◆ WORK TO COMPLETE
Could you return every record below exactly as it stands, leaving out the pictures?

Collected data entries:
- - -
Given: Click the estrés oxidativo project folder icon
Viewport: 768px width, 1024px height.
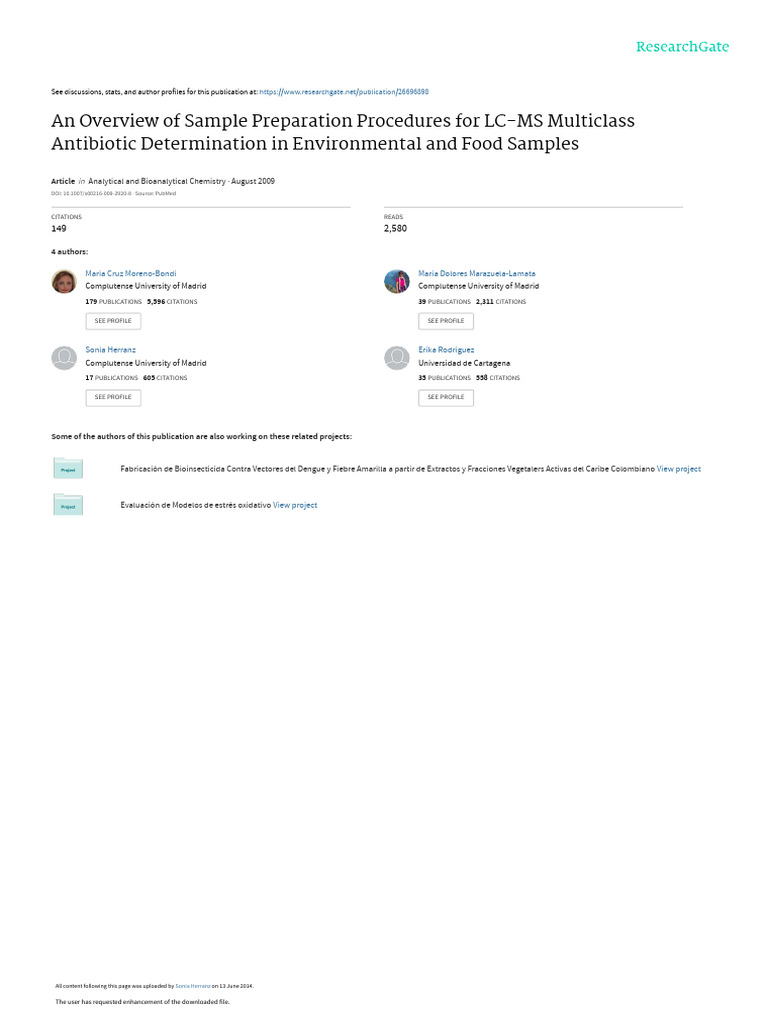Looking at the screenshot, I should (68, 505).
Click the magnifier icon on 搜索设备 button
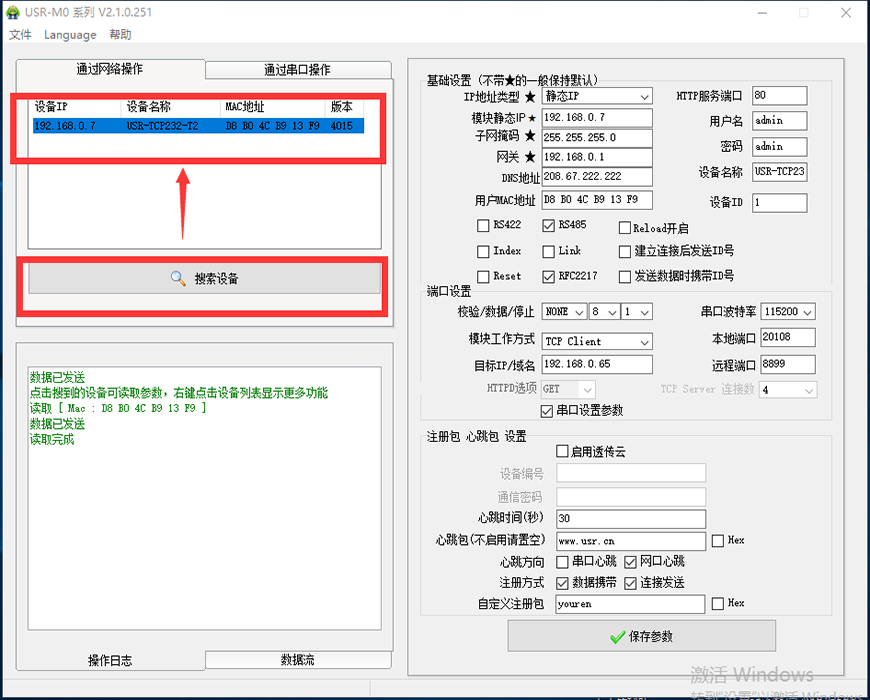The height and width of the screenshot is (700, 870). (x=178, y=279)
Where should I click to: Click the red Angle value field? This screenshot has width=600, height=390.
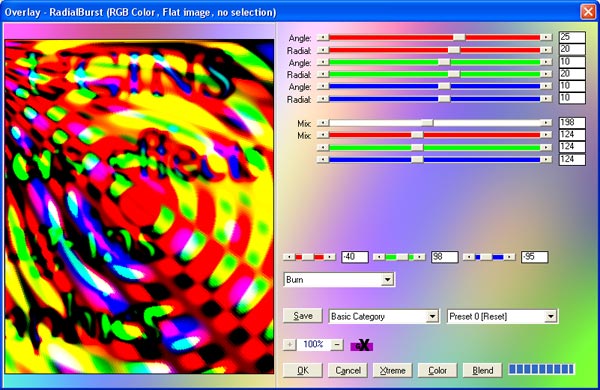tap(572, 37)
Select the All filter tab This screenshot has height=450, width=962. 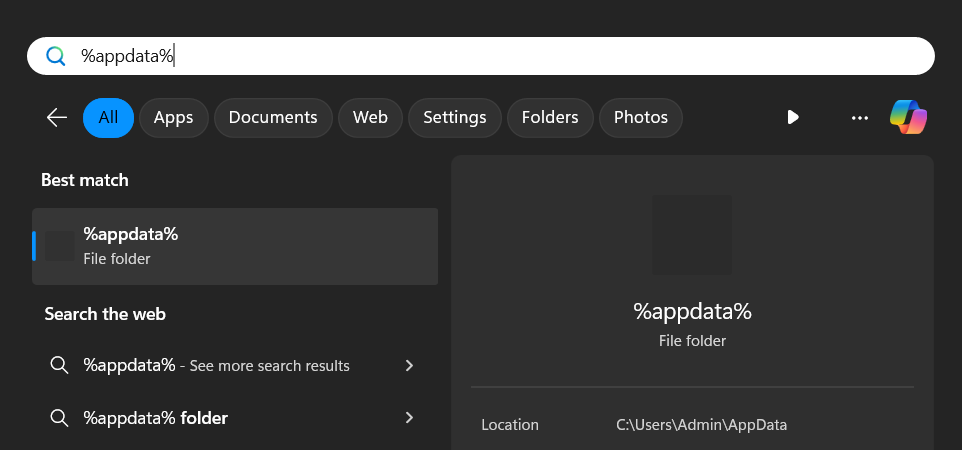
- - -
◆ REPLY
Given: Click the estrés oxidativo project folder icon
Viewport: 768px width, 1024px height.
Looking at the screenshot, I should (68, 505).
Click the magnifier icon on 搜索设备 button
The height and width of the screenshot is (700, 870). (x=178, y=279)
Where should I click to: Click the red Angle value field? This screenshot has width=600, height=390.
tap(572, 37)
Select the All filter tab This screenshot has height=450, width=962. 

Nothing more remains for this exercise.